Later on, Chevrolet has also introduced the stronger 8.1 liter V8 which cranks out 340 hp and 455 lb.ft. of torque. Maximum tow ratings are 8300 lb for the 2WD and 8100 lb for the 4WD.
Chevrolet Avalanche Engines Specifications
|Engine||Power – Hp||Torque – lb.ft|
|5.3 liter V8||285 ||325|
|8.1 liter V8||340||455|
Ride and handling
The Avalanche chassis and suspension have a lot of common elements with the sporty Suburban SUV and there is no gap between the cab and cargo bed. The vehicle also sits on an ultra sturdy three piece frame which is combined with front independent torsion bar suspension and a multilink live axle setup with coil springs at the rear.
The Avalanche has pretty civilized road manners and knows how to hide its gargantuan proportions, making you feel like driving a smaller vehicle. For a full sized pickup, the ride is surprisingly smooth and at the same time, the body roll is also pretty well kept in check.
On the other hand, the power-assisted recirculating-ball steering won’t win a lot of fans as it lacks a proper on-center feel.

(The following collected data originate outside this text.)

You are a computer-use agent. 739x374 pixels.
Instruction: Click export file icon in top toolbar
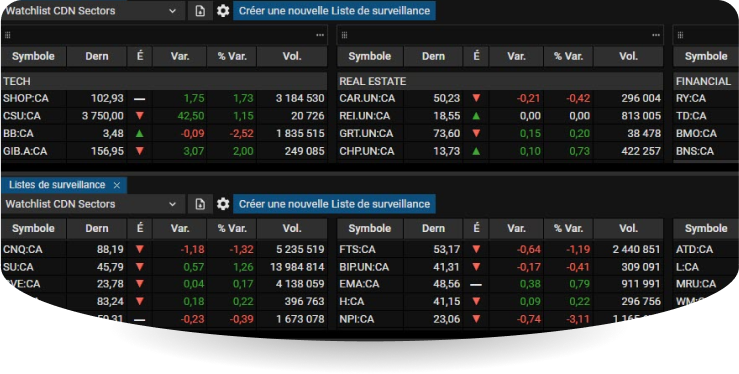[200, 11]
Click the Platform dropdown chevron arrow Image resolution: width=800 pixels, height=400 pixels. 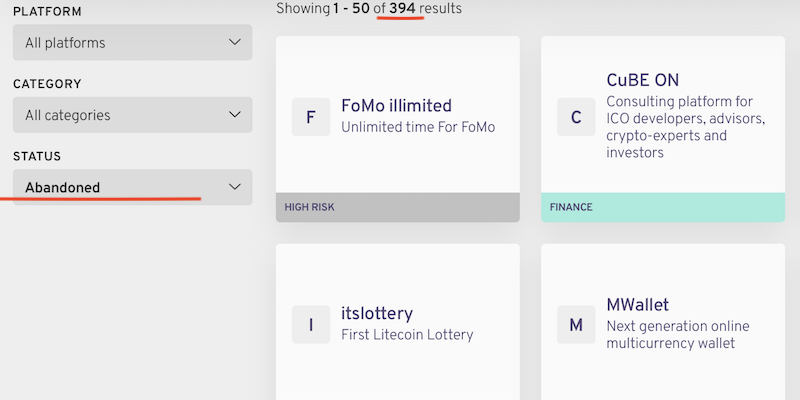coord(235,43)
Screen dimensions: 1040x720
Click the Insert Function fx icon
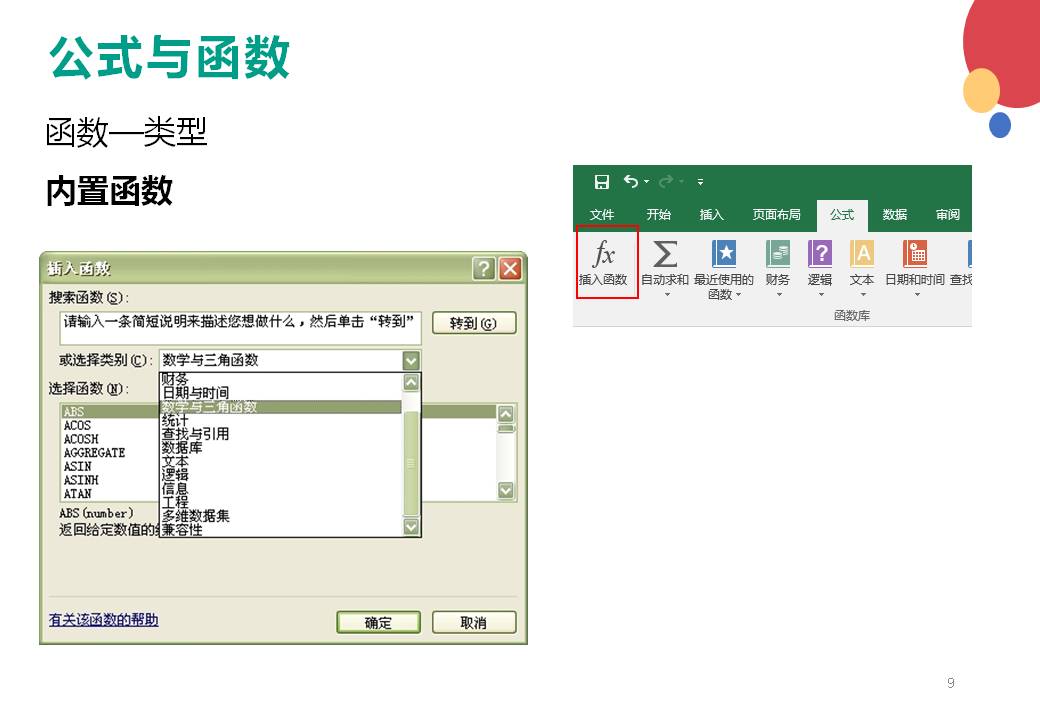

The Premium on-road package includes 17-inch wheels, load-leveling rear shocks and a locking rear differential. There is also a special off road package which comes with 17-inch wheels, skid plates, locking differential and specially tuned springs and shocks.
The first generation Chevrolet Avalanche was seen with curious eyes by the automotive media, mostly due to its split personality. However, the vehicle opened the road for a new breed of pickups and for this reason only, the Avalanche has inked its name in the long history of trucks.
The vehicle had one of the best ride and handling abilities from the market, while the V8 engine was also fairly capable of dealing with big loads without breaking a sweat. Moreover, the driver was also treated with a pretty decent cab, while the foldable mid gate was certainly like a cherry on the top.